START Provided data

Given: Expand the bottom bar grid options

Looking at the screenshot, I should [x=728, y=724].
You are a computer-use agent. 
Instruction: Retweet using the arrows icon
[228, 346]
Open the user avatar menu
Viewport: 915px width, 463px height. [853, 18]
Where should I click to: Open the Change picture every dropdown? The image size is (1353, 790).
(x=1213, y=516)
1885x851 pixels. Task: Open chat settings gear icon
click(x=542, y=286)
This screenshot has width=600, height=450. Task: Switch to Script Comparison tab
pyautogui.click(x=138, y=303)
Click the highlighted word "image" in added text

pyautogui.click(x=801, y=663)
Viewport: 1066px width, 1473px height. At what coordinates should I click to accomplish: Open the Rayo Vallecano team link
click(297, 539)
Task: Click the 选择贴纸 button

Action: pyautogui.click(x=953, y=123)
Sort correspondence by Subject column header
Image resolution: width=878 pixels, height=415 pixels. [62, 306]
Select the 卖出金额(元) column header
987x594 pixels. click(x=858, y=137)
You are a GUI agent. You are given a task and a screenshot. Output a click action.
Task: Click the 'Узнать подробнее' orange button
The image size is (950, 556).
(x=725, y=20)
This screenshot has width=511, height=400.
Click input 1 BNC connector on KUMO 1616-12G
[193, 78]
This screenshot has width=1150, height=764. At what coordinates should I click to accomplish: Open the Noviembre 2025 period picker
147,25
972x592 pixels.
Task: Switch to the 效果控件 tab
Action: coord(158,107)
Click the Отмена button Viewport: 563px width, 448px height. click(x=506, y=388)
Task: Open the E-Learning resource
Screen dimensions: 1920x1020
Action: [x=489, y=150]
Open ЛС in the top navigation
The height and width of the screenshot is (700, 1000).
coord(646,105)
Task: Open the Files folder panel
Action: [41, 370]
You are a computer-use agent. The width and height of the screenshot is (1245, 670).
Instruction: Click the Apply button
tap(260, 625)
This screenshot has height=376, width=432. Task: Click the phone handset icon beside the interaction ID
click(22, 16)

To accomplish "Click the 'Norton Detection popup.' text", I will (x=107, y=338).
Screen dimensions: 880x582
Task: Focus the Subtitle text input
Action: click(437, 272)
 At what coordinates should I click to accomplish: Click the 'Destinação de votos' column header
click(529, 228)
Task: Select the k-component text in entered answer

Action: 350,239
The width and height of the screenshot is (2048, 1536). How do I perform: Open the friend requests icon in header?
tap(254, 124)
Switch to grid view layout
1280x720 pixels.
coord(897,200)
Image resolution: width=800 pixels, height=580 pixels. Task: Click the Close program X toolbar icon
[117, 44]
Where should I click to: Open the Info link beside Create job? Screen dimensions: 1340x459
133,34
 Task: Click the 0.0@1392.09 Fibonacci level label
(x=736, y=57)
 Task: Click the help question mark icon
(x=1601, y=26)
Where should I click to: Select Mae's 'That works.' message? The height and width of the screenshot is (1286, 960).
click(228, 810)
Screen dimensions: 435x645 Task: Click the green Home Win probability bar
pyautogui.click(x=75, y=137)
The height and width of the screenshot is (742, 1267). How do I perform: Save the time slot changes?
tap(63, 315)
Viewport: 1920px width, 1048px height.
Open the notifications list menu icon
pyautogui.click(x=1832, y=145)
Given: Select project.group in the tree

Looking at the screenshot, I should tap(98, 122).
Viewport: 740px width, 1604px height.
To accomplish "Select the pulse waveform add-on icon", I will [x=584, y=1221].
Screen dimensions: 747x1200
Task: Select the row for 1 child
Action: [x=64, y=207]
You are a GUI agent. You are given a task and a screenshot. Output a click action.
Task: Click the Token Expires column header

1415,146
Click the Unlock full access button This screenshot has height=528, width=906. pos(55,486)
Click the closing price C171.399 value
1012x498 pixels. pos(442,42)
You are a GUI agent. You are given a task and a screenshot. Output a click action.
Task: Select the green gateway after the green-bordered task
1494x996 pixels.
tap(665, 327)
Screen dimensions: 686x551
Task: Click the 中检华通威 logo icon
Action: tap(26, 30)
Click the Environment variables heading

END Provided data

Go line by line through the records above and copy each one containing "computer".

▸ **Task response**:
You are a computer-use agent. 
You are a computer-use agent. The width and height of the screenshot is (1245, 670).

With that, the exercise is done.